_Source text_:
>>>>

This is where fear reared its ugly head. During the business trip in early August, I was introduced to Tim, the CFO of small technology company. As we shook hands, he said, “You're the Annie. I really like your blog!” I was dumbfounded. Over the past month, I had received online comments about my blog from distant friends of friends, so I knew I was developing a readership, but meeting Tim really hit it home—real people made of actual flesh and blood were reading my blog. I could shake their hands and look them in the eyes. What if those eyes turned out to be full of criticism instead of praise?

That same week, two more people that I had never heard of before sent me “Friend” requests on Facebook saying they were fans of my blog. Again, I was surprised and excited, but having people so previously unknown to me read my work and reach out to me was also outside of my comfort zone.

<<<<

_Supplied data_:
>>>>

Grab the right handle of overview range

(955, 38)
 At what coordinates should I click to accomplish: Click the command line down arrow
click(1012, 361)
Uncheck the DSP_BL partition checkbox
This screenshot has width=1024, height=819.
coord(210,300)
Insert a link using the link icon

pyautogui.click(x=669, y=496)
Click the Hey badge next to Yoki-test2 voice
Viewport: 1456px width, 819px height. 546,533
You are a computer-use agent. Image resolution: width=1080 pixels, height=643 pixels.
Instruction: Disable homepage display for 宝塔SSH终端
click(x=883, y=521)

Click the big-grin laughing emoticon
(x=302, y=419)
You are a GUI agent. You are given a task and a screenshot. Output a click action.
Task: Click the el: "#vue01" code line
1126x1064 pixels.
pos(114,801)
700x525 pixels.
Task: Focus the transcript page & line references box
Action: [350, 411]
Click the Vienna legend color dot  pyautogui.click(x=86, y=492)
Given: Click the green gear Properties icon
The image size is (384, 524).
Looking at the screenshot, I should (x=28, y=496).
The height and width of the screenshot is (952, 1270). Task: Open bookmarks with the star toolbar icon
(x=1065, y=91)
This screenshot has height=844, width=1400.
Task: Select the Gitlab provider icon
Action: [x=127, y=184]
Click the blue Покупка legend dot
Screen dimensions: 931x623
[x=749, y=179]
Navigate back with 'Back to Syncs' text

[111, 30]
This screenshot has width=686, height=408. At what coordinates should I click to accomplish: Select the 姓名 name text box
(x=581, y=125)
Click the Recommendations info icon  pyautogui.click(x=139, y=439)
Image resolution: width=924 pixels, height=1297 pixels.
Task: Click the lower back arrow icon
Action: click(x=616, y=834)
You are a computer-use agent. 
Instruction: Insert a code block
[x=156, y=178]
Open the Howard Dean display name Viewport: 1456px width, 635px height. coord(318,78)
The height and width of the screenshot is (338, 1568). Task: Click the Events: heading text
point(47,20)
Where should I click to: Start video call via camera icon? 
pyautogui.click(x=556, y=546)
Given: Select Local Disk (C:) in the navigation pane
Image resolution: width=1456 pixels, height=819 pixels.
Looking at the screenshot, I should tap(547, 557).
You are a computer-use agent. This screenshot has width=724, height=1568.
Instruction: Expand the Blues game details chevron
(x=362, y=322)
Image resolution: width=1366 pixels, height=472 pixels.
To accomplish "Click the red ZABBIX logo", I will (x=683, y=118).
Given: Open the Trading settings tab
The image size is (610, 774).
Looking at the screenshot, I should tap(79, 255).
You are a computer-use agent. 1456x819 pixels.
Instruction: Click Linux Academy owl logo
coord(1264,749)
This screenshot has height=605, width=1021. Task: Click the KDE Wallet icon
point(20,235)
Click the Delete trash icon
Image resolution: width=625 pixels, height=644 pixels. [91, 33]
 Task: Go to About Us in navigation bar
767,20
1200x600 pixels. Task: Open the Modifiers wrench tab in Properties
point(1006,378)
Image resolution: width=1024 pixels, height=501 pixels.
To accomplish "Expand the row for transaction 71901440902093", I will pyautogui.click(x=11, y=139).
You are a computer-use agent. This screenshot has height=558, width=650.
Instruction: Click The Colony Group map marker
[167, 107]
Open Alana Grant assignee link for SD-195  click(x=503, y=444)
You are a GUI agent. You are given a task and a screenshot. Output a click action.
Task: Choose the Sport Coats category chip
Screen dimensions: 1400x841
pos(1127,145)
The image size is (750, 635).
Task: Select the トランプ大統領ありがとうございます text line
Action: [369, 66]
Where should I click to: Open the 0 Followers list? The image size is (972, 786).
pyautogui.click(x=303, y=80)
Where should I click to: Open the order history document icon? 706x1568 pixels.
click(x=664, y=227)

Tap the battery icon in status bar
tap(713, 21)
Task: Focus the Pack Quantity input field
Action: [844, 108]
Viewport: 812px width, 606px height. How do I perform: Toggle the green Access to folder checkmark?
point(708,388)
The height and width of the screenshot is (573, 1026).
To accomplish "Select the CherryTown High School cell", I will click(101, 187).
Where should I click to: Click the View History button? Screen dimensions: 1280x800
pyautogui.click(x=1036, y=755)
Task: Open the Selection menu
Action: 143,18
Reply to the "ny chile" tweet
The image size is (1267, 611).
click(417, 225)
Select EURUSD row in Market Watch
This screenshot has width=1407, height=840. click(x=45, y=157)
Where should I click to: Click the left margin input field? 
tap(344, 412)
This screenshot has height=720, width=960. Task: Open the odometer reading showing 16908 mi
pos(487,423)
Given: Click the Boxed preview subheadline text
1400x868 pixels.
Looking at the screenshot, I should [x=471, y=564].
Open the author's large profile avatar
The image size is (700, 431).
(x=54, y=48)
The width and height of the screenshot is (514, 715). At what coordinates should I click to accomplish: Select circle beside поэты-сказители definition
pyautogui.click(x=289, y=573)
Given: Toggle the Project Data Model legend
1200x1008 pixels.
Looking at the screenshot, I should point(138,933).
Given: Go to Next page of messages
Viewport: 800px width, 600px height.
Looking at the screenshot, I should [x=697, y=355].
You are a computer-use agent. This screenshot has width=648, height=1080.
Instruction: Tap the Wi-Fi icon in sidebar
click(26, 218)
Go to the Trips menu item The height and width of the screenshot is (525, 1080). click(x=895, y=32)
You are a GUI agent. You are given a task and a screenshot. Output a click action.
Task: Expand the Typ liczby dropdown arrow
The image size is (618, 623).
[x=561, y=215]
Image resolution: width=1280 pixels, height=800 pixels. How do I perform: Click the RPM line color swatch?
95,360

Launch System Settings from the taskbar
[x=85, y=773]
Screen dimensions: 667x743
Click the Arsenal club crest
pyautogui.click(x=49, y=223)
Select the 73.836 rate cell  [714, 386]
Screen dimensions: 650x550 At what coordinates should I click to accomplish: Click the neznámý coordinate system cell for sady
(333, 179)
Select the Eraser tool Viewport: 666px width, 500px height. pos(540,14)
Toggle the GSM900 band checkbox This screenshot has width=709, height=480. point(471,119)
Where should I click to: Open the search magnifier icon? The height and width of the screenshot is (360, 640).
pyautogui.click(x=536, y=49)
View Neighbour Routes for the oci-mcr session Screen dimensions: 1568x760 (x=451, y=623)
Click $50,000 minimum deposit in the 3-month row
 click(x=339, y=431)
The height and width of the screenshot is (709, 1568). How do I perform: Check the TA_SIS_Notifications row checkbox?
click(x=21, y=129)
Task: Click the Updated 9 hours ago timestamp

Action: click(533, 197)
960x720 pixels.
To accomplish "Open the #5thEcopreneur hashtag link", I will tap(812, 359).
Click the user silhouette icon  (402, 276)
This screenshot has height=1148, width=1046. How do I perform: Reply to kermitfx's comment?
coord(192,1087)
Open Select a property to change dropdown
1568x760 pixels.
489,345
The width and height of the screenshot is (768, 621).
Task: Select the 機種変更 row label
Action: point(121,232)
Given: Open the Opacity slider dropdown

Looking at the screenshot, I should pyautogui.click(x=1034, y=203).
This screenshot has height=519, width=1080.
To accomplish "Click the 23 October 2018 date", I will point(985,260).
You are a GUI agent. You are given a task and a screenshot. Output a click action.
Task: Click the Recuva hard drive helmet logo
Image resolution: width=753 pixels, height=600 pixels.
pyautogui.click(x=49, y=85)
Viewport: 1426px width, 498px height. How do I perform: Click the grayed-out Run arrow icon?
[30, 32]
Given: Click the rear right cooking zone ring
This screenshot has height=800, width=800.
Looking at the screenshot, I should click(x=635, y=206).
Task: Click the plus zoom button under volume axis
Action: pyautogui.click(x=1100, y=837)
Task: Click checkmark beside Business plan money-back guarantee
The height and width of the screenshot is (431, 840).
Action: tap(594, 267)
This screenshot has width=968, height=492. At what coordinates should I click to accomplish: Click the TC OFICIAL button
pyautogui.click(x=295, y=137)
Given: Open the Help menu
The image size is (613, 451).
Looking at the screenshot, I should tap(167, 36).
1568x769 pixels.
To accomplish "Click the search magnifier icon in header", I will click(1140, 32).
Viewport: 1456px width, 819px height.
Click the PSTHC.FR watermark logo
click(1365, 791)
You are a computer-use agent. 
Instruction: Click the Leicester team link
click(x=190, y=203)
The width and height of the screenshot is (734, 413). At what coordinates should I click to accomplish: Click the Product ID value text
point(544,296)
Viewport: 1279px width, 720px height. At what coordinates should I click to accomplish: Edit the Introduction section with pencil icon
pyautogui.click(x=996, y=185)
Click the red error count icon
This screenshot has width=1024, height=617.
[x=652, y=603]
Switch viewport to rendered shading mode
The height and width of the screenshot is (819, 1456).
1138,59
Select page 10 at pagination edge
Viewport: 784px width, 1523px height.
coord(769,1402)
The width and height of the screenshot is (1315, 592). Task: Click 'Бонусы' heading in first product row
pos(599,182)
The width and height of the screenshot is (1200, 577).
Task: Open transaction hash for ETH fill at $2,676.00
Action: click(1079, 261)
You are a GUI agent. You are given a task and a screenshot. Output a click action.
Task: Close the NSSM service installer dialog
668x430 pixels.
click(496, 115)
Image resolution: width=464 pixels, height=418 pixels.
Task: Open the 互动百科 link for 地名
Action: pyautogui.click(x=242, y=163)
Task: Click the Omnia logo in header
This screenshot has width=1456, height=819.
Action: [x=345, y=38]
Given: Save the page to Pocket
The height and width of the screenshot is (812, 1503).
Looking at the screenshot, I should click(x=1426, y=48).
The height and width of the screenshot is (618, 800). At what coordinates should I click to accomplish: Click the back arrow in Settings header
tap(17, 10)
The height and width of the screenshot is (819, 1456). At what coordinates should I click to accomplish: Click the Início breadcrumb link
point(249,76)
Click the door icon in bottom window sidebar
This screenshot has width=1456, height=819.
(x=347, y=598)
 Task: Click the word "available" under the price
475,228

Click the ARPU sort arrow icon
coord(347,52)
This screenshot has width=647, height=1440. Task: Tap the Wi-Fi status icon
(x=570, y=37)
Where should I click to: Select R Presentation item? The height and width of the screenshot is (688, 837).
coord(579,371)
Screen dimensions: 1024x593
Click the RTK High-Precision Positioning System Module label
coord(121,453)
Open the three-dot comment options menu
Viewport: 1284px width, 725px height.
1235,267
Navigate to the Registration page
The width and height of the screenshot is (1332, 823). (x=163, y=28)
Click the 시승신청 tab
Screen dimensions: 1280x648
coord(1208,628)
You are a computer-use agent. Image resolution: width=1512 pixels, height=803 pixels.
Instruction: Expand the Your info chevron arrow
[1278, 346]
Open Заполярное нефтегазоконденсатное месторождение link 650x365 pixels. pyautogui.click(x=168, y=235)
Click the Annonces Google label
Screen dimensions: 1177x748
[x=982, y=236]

<<<<

_Exercise instructions_:
Reproduce word for word the passage above about first meeting readers of the blog.

_Reply to the task_:
This is where fear reared its ugly head. During the business trip in early August, I was introduced to Tim, the CFO of small technology company. As we shook hands, he said, “You're the Annie. I really like your blog!” I was dumbfounded. Over the past month, I had received online comments about my blog from distant friends of friends, so I knew I was developing a readership, but meeting Tim really hit it home—real people made of actual flesh and blood were reading my blog. I could shake their hands and look them in the eyes. What if those eyes turned out to be full of criticism instead of praise?

That same week, two more people that I had never heard of before sent me “Friend” requests on Facebook saying they were fans of my blog. Again, I was surprised and excited, but having people so previously unknown to me read my work and reach out to me was also outside of my comfort zone.